Could you reproduce the lines below from the one with "You are a GUI" through the one with "Site map (113, 2037)"? Keep both ends and add nothing.

START Extracted information

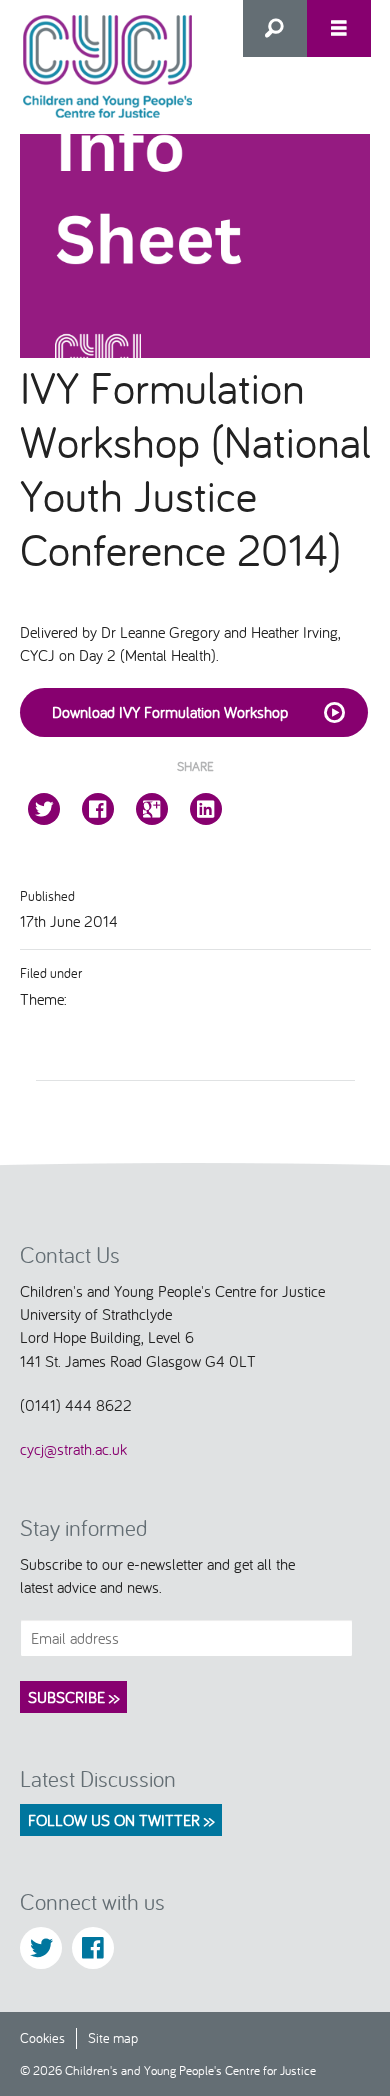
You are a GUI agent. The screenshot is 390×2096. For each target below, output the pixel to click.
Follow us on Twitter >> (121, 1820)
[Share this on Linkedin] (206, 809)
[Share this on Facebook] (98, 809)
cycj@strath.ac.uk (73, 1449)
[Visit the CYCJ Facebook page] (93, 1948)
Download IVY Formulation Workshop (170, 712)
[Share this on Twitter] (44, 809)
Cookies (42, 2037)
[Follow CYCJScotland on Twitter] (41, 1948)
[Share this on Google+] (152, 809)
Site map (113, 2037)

END Extracted information
START Extracted information

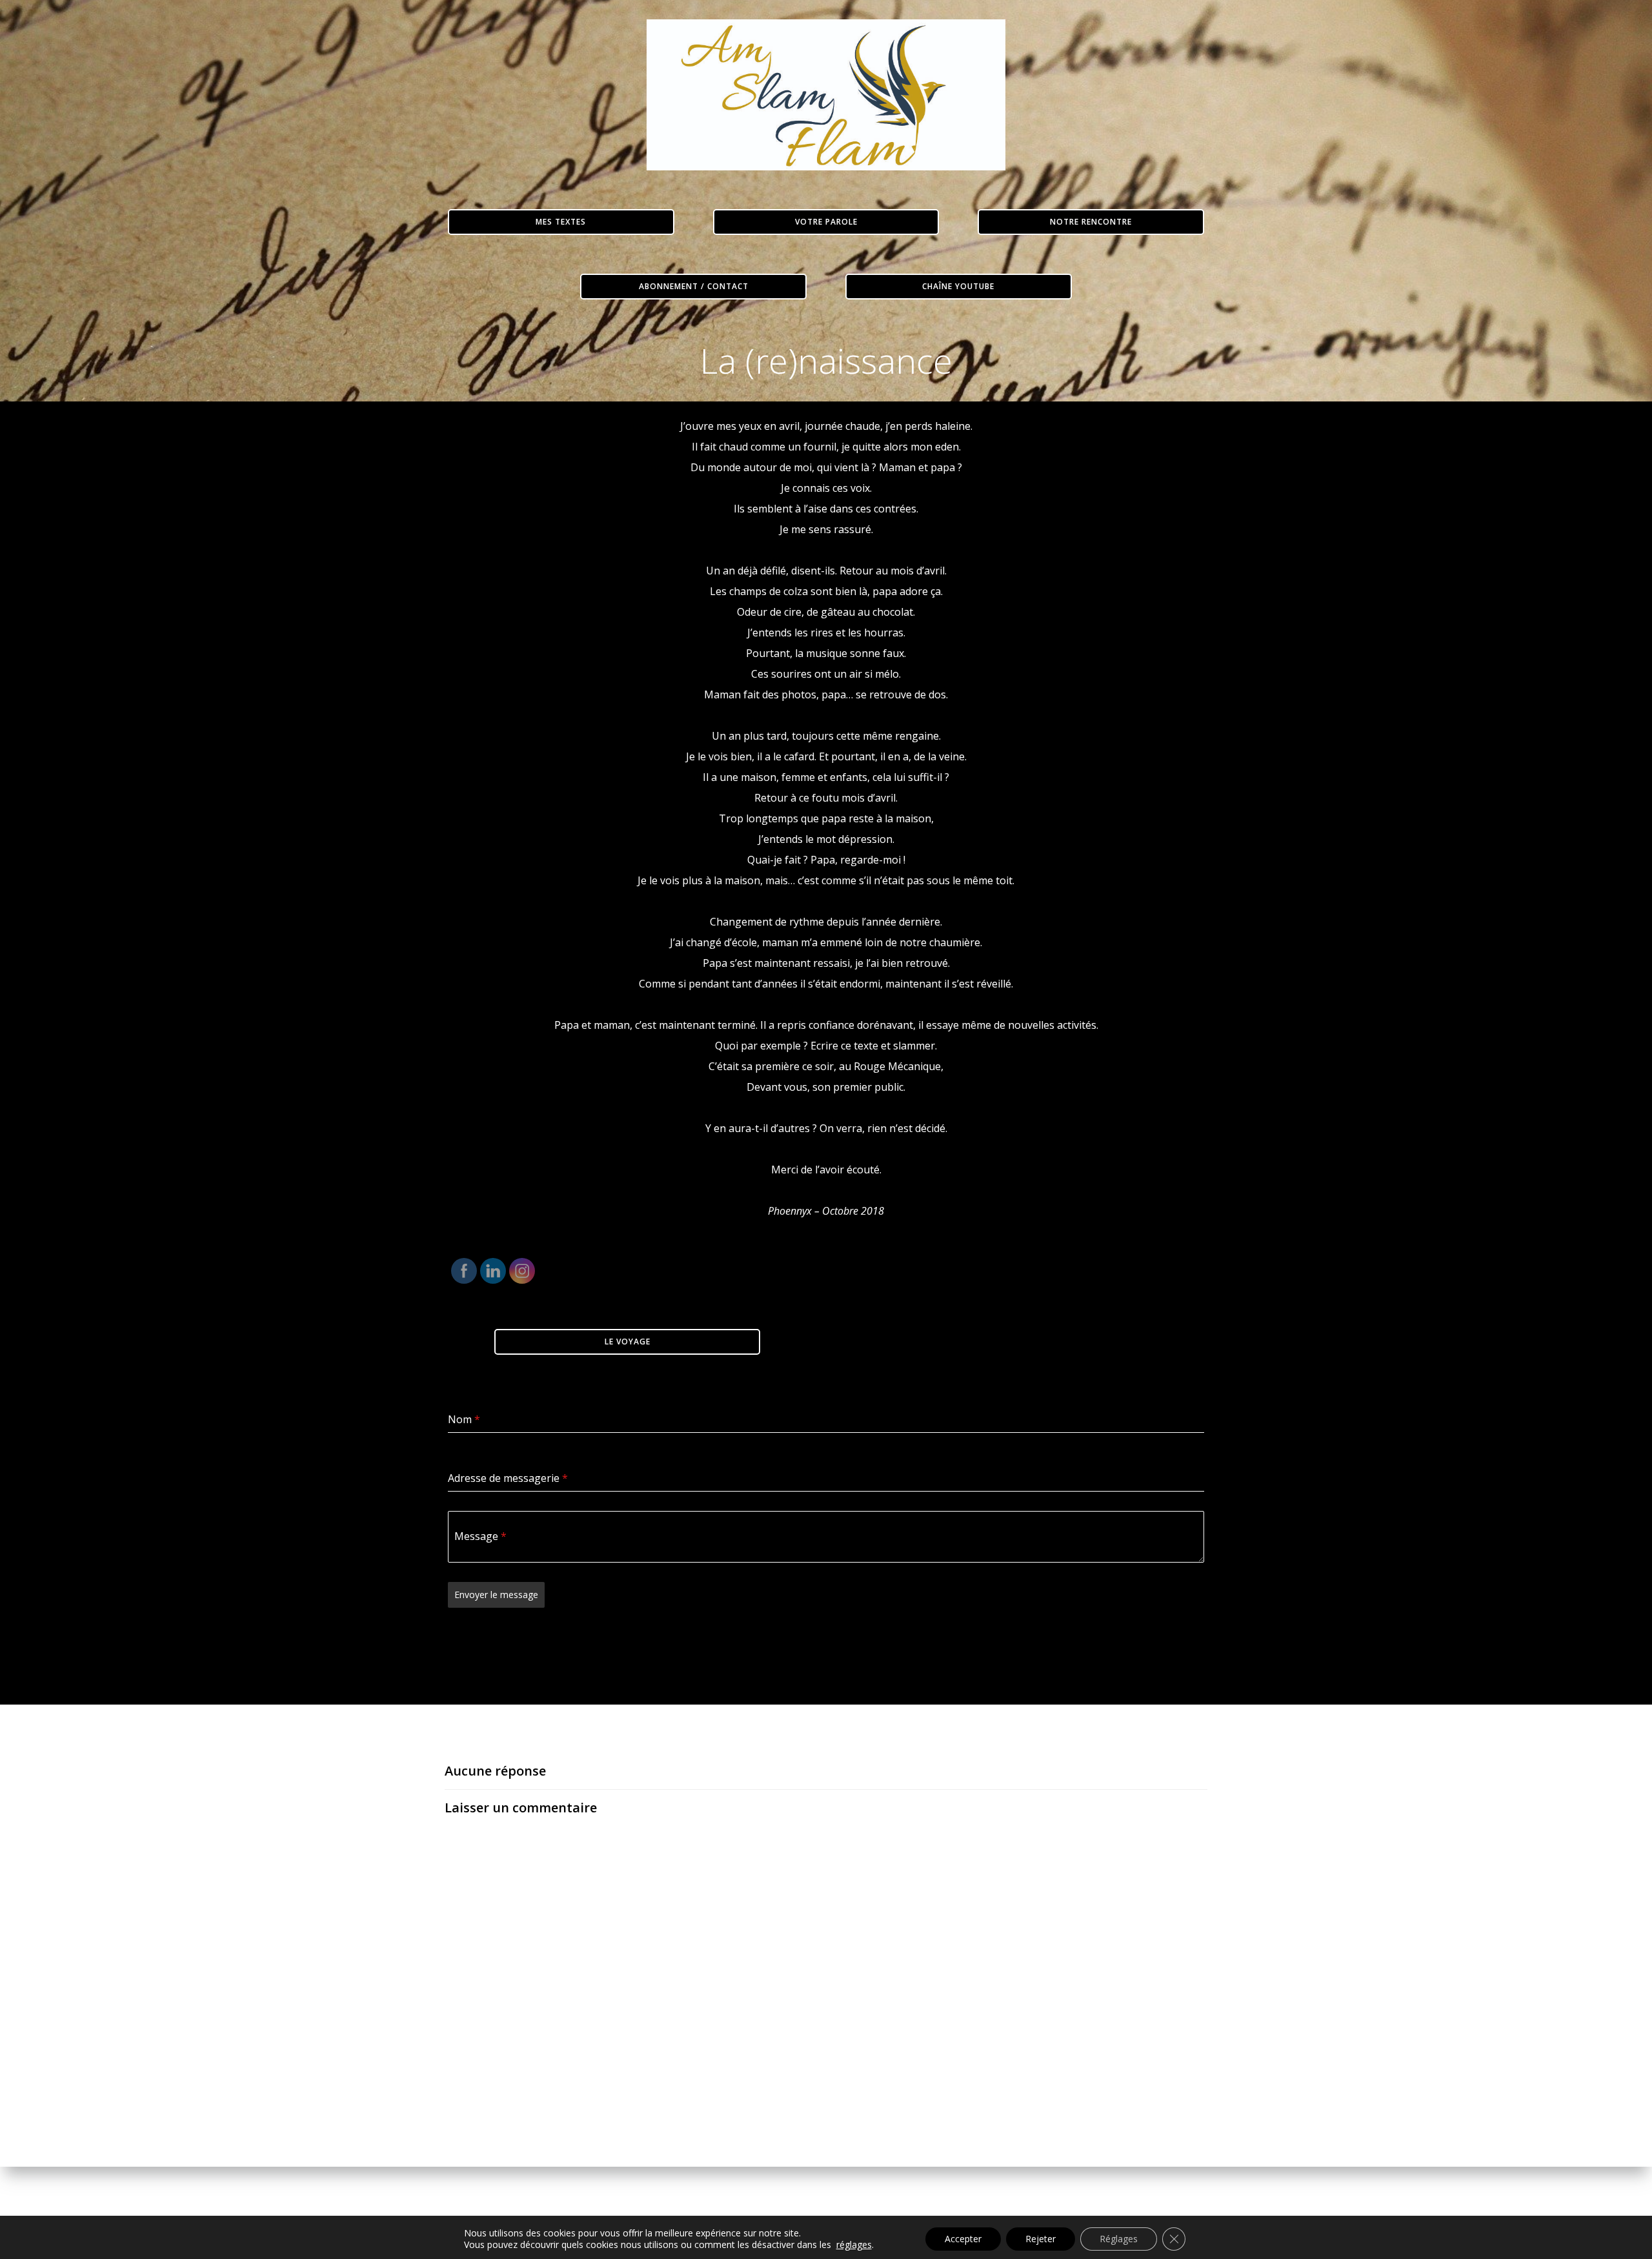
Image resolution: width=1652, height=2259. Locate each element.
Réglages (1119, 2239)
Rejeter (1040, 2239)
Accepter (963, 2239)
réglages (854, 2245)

END Extracted information

# Result for this task:
You are a GUI agent. The screenshot is 390×2096. For each target below, output the pixel to click.
Follow us on Twitter >> (121, 1820)
[Share this on Linkedin] (206, 809)
[Share this on Facebook] (98, 809)
cycj@strath.ac.uk (73, 1449)
[Visit the CYCJ Facebook page] (93, 1948)
Download IVY Formulation Workshop (170, 712)
[Share this on Twitter] (44, 809)
Cookies (42, 2037)
[Follow CYCJScotland on Twitter] (41, 1948)
[Share this on Google+] (152, 809)
Site map (113, 2037)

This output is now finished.